Text block:
● ● ● ● ●

I was speeding down I-95 near Baltimore when something totally unexpected happened: I was racially profiled in America.
As a white Jewish female traveler, I certainly didn’t see this coming. I am part of a demographic that rarely draws the attention of cops. I’d been driving all day; I was tired, and when I saw the flashing blue lights in my rearview, I glanced with a sinking feeling down at my speedometer. Without realizing it, I’d been going 80.
But it turns out the cop wasn’t interested in my lead foot. “Have you ever been arrested?” was his startling greeting as he approached my window with a blinding flashlight in hand, his eyes darting around the interior of my Honda.
I panicked. “Of course not!” I stuttered, handing over my license and registration. He kept on shining the flashlight around the car seats, illuminating a collection of Trader Joe’s bags, a highway atlas and the detritus of all-day car travel.
“Where are the drugs?” he barked. I gave him a bewildered look.
“Come on,” he said with evident exasperation. “I pulled you over because of your Massachusetts plates. A white woman driving alone from Massachusetts? Nine times out of 10, she’s running drugs down the coast. You’re from Massachusetts, you oughtta know that.”
Drugs were one thing, but this was another: “I am not from Massachusetts. I’m driving my parents’ car,” I said angrily, “and I don’t know what you’re talking about.”
“So what’s a white woman doing driving alone all that way? You want me to believe you just drove all the way from Massachusetts by yourself? Why would you do that?”
Ah! There it was, finally — the familiar accusation.
You see, I’ve been traveling on my own since I was 17. While I enjoy the company of others, I relish a solo journey, be it to another neighborhood or another continent. I love to prowl undisturbed, eating babka for dinner if the whim strikes, or spending six straight hours in a museum others might find dull.
But while plenty of women travel solo these days, an unaccompanied female is still, for many, an object of curiosity — and concern.
I first encountered this perception when I was traveling alone through Italy. It was the mid-’90s, and I’d struck up a conversation with a middle-aged lady at a bus stop in La Spezia.
“Who are you traveling with?” she inquired.
“Nobody,” I replied. “I came by myself.”
“All alone? So far away from your family? I can’t believe your mother let you do that!” she clucked, shaking her head. “I would never let my daughter go so far away by herself. I won’t even let her go to Rome to study!”
I discovered that, while attitudes are changing, this point of view is not uncommon throughout Southern Europe and North Africa. Mediterranean societies tend to be more family centered, and many parents still keep a worried eye on daughters’ peregrinations.

● ● ● ● ●

Data records:
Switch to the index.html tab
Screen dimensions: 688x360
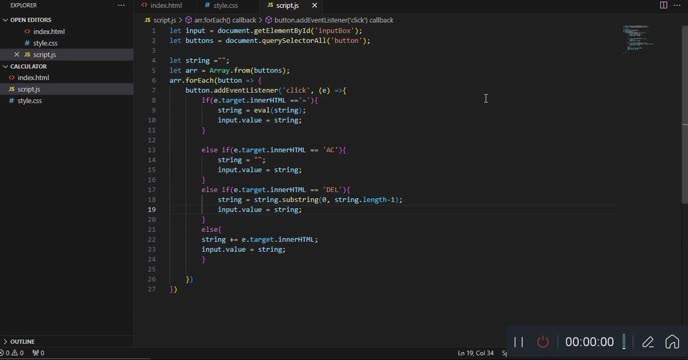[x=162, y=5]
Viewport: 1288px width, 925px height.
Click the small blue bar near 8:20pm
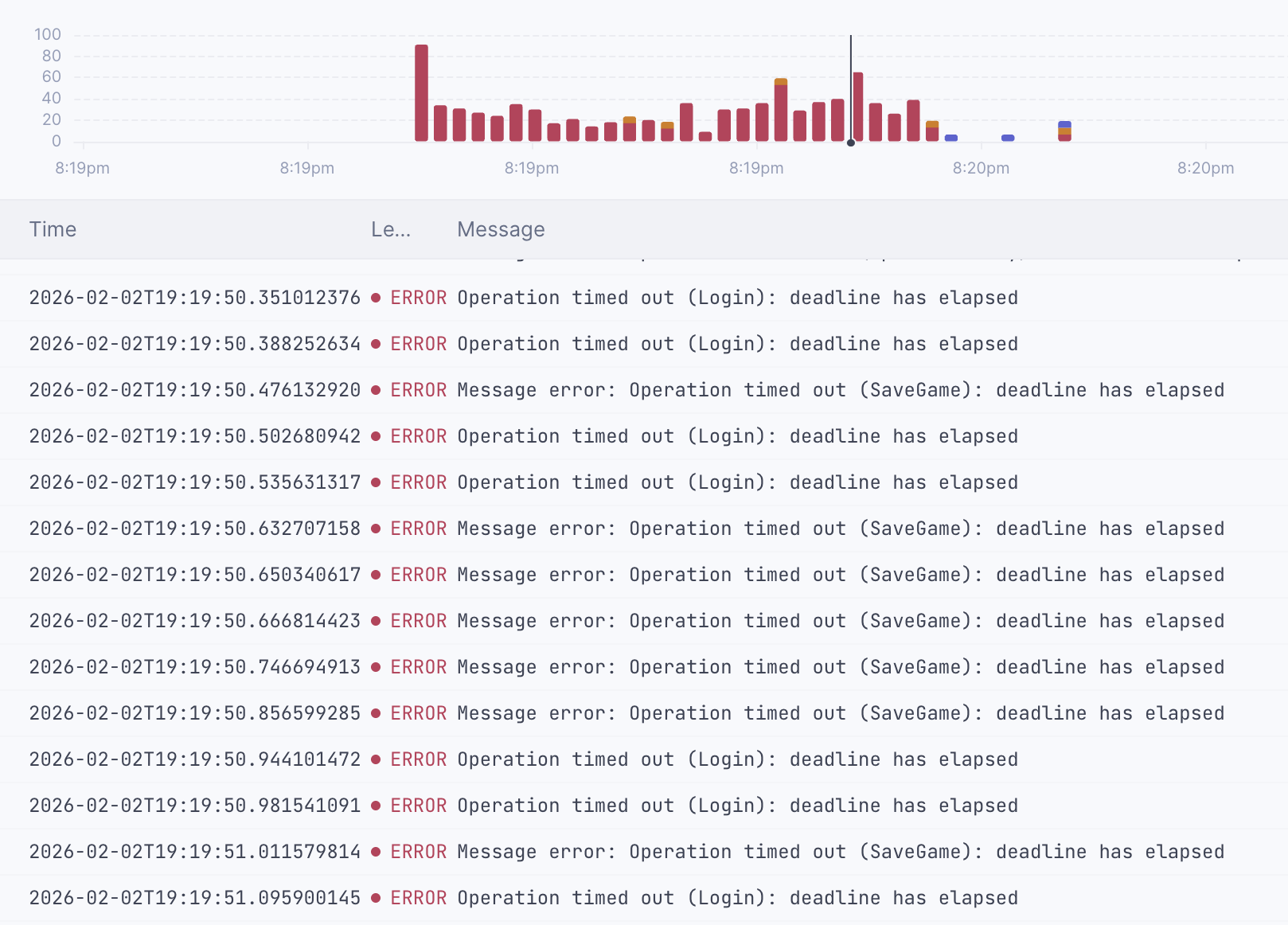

● ● ● ● ●

Exercise: Continue the essay on traveling alone, picking up right after its final sentence.

Response to this task:
A Chilean friend told me I might encounter similar concern in Latin America, where as it happens I’ve always traveled with companions. “Girls travel all around with their boyfriends,” she explained. “But alone, not really.”
I don’t have to venture abroad, however, to run into this attitude. A female colleague of mine expressed surprise and admiration for how “intrepid” I was to drive all around the Eastern Seaboard, finding my way to new places while she barely had the nerve to leave her county.
There is an entire genre of travel writing, from how-to guides to memoirs, that highlights female solo travel — which only points to the fact that, unlike male solo travel, a woman alone is still something out of the ordinary.
“Where is your husband?” is a question I’ve been asked in a variety of languages. Now that I have a husband, I quickly bring him up in conversation with men abroad, hoping to derail any lascivious ideas about single American women.
But I doubt my husband is ever asked, when alone, about his wife.
There is no question that as a solo female, I take certain safety precautions: I deadbolt hotel doors, make sure someone always knows where I am, and walk defensively on streets at night. I try to avoid situations where I am the only female, which means there are places where I am definitely more comfortable traveling with Oggi. Some of these societies — in Asia, particularly — even have designated women-only train or subway cars, to prevent groping by men.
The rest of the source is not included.